Autor: Św. Franciszek Salezy (1567-1622), biskup Genewy, doktor Kościoła

Bóg, stwarzając świat, rozkazał roślinom przynosić owoc „każdej według swego rodzaju” (Rdz 1,1). Podobnie też nakazuje chrześcijanom, żywym roślinom swego Kościoła, aby przynosili owoce pobożności odpowiednio do stanu i powołania. Pobożność, życie chrześcijańskie rozwijać ma inaczej człowiek wyżej postawiony, rzemieślnik lub sługa, inaczej książę, inaczejwdowa, inaczej młoda dziewczyna lub małżonka. Nawet i to nie wszystko. Trzeba jeszcze, aby każdy rozwijał pobożność odpowiednio do swych sił, zajęć i obowiązków… Czy byłoby rzeczą właściwą, gdyby biskupi zapragnęli żyć w samotności jak kartuzi, gdyby ludzie żonaci nie więcej starali się o powiększenie dóbr materialnych niż kapucyni, gdyby rzemieślnik cały dzień spędzał w kościele jak zakonnik, a znowu zakonnik był wystawiony na wszelkiego rodzaju spotkania i sprawy, jak ci, którzy zobowiązani są śpieszyć bliźnim z pomocą, jak biskup? Czyż taka pobożność nie byłaby śmieszna, nieuporządkowana i nieznośna? Ten błąd jednak często się zdaża…
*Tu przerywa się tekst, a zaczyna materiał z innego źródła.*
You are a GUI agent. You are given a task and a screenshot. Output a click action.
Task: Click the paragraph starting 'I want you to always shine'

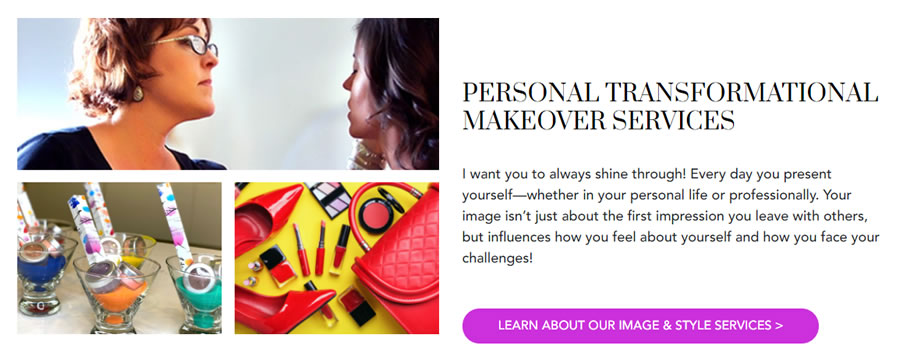(671, 216)
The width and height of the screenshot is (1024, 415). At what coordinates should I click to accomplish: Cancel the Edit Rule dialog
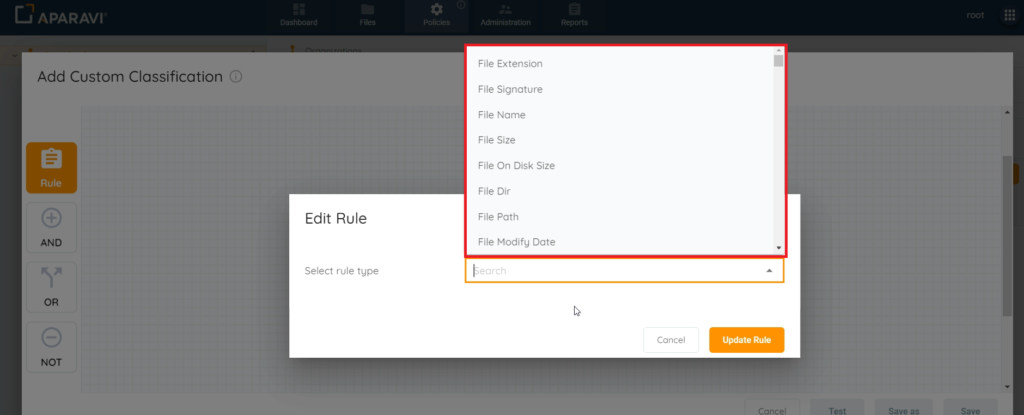coord(671,340)
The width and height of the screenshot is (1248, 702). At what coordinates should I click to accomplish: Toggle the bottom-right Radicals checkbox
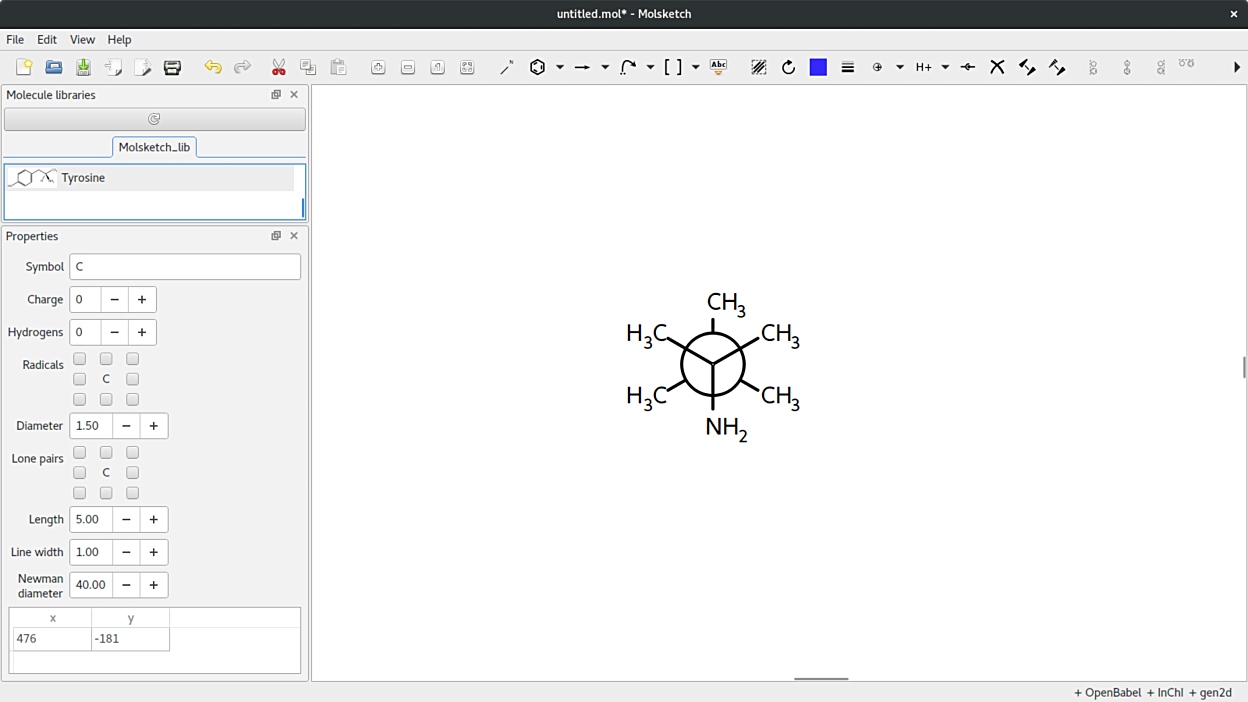[132, 399]
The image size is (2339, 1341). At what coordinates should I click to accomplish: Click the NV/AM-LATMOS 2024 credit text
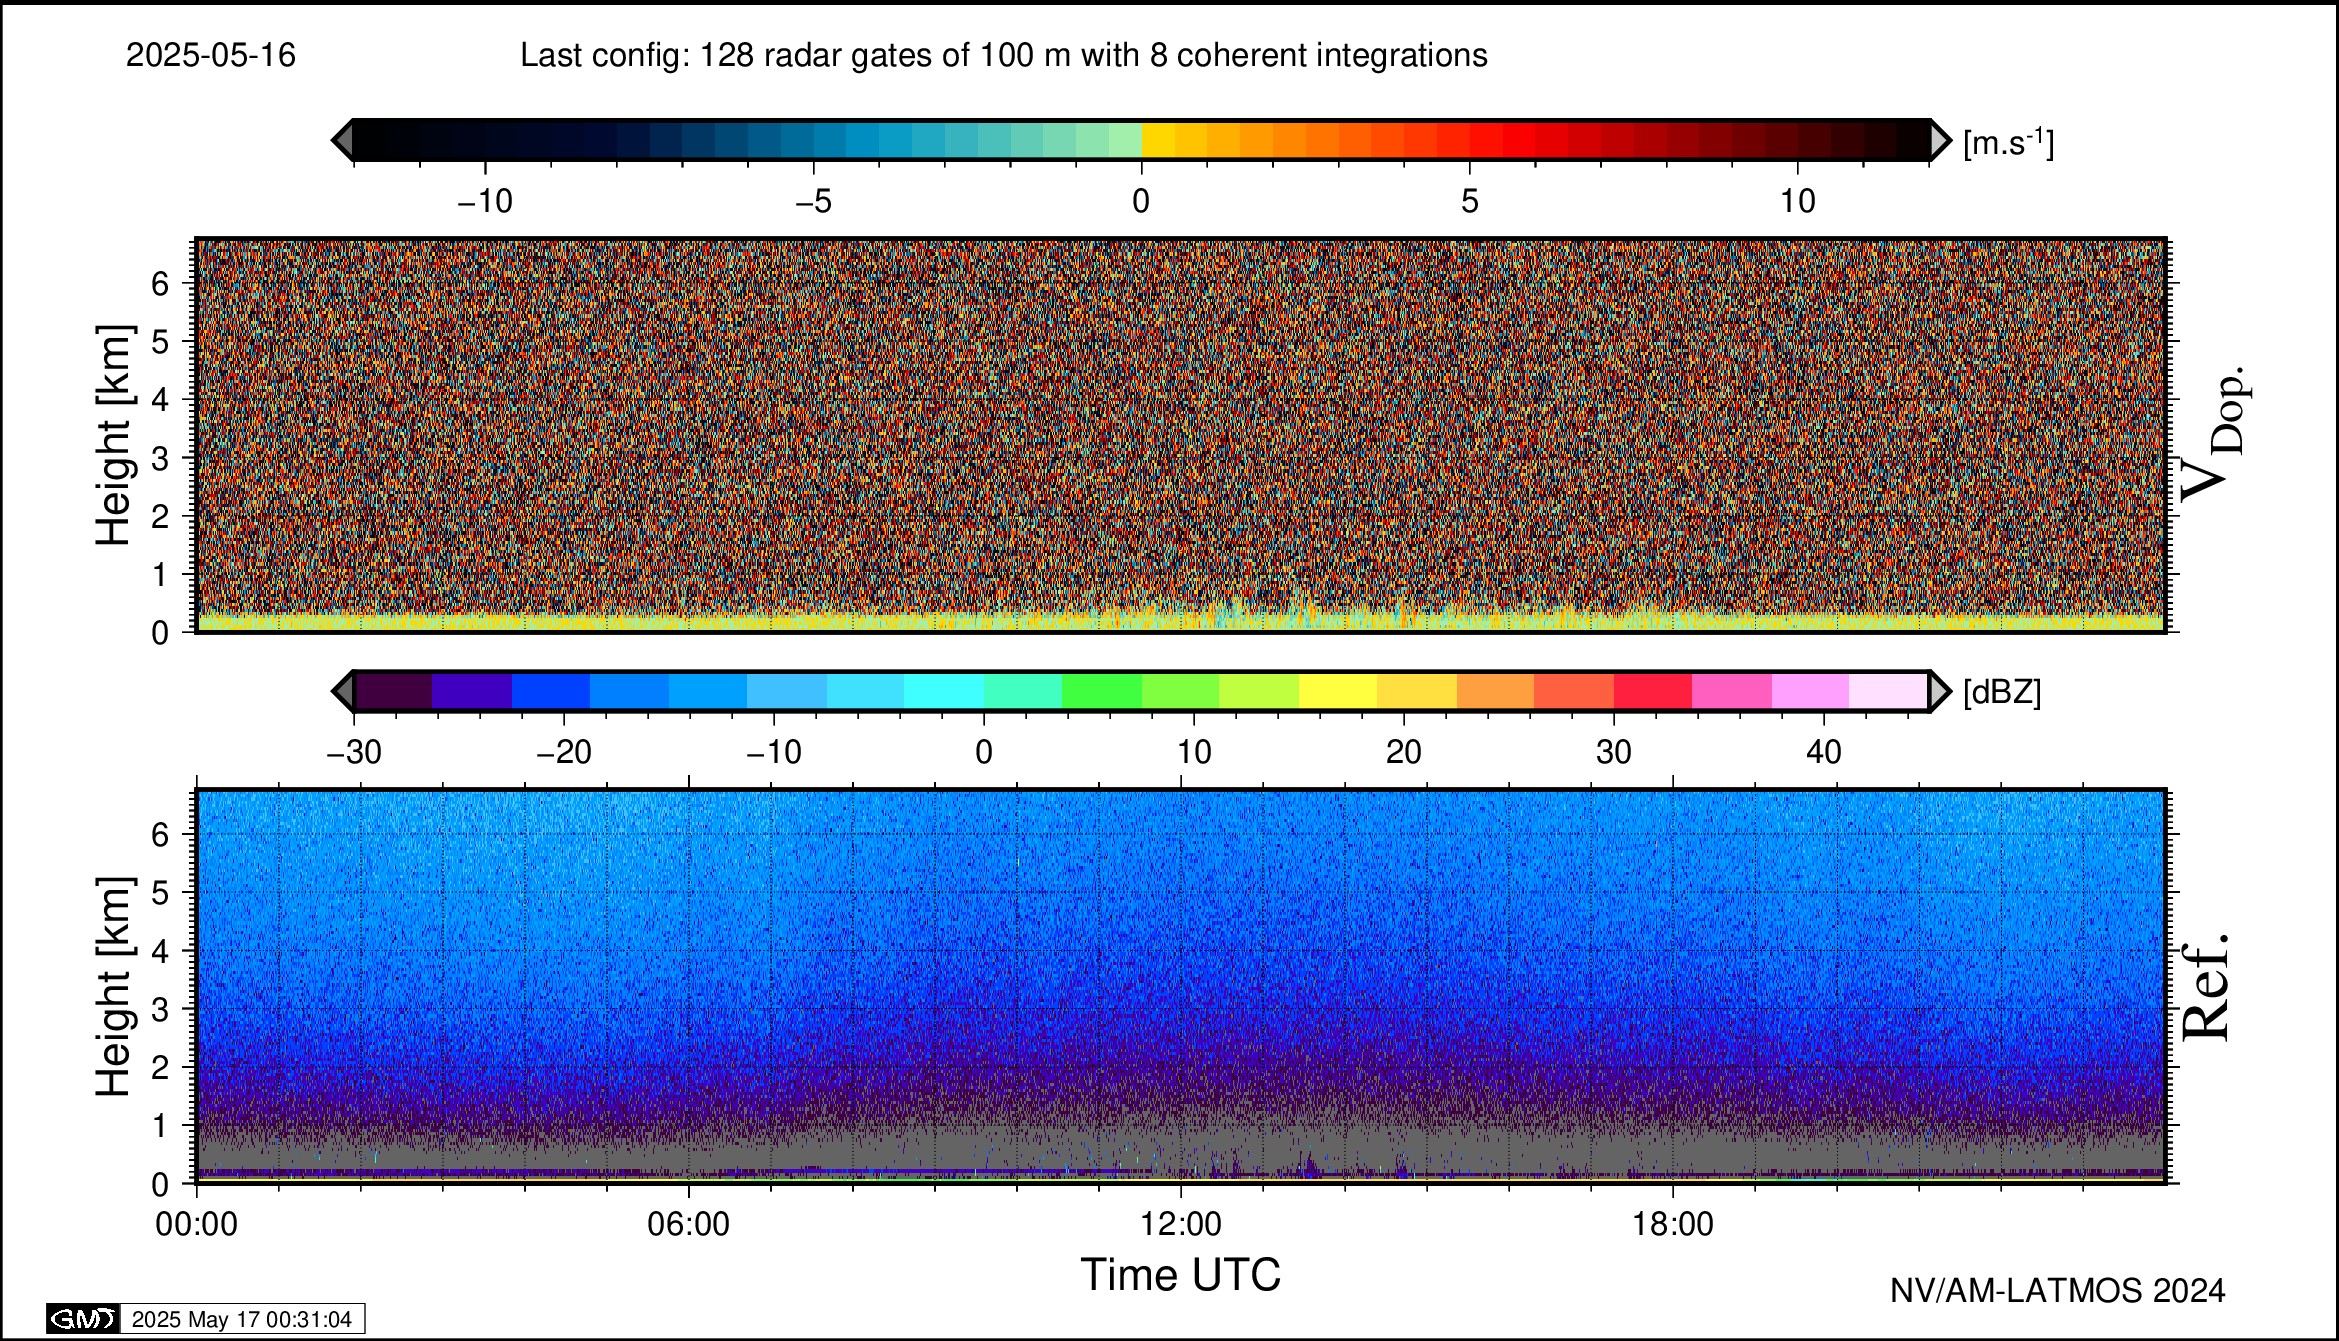pyautogui.click(x=2057, y=1291)
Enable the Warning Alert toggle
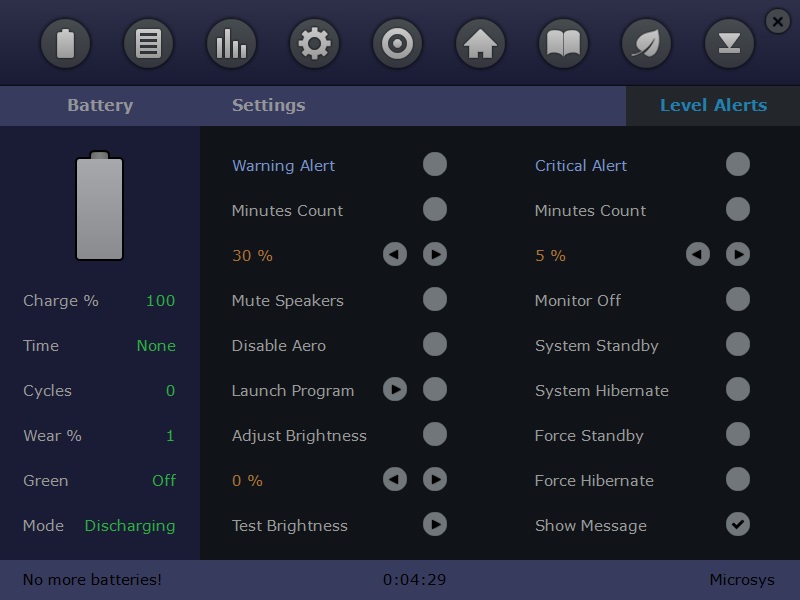Viewport: 800px width, 600px height. [x=435, y=164]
Nie, pobożność, jeżeli jest prawdziwa i szczera, niczego nie rujnuje, ale wszystko udoskonala i dopełnia… „Pszczoła” – mówi Arystotes – „pobiera swój miód z kwiatów, ale ich nie uszkadza”. Otóż prawdziwa pobożność czyni więcej: nie tylko nie przeszkadza żadnemu powołaniu, żadnemu zajęciu, ale przeciwnie, wszystko doskonali i ozdabia… Kierowanie rodziną staje się pełne pokoju, że bardziej szczera staje się miłość małżonków, służba księciu wierniejsza, a wszelkie inne zajęcia stają się przyjemniejsze i życzliwsze.

Błędem jest zatem, nieomal herezją, usuwanie pobożności z wojskowych koszar, z rzemieślniczych warsztatów, z dworu książąt, z mieszkań małżonków… Gdziekolwiek zatem jesteśmy, możemy i powinniśmy dążyć do doskonałości.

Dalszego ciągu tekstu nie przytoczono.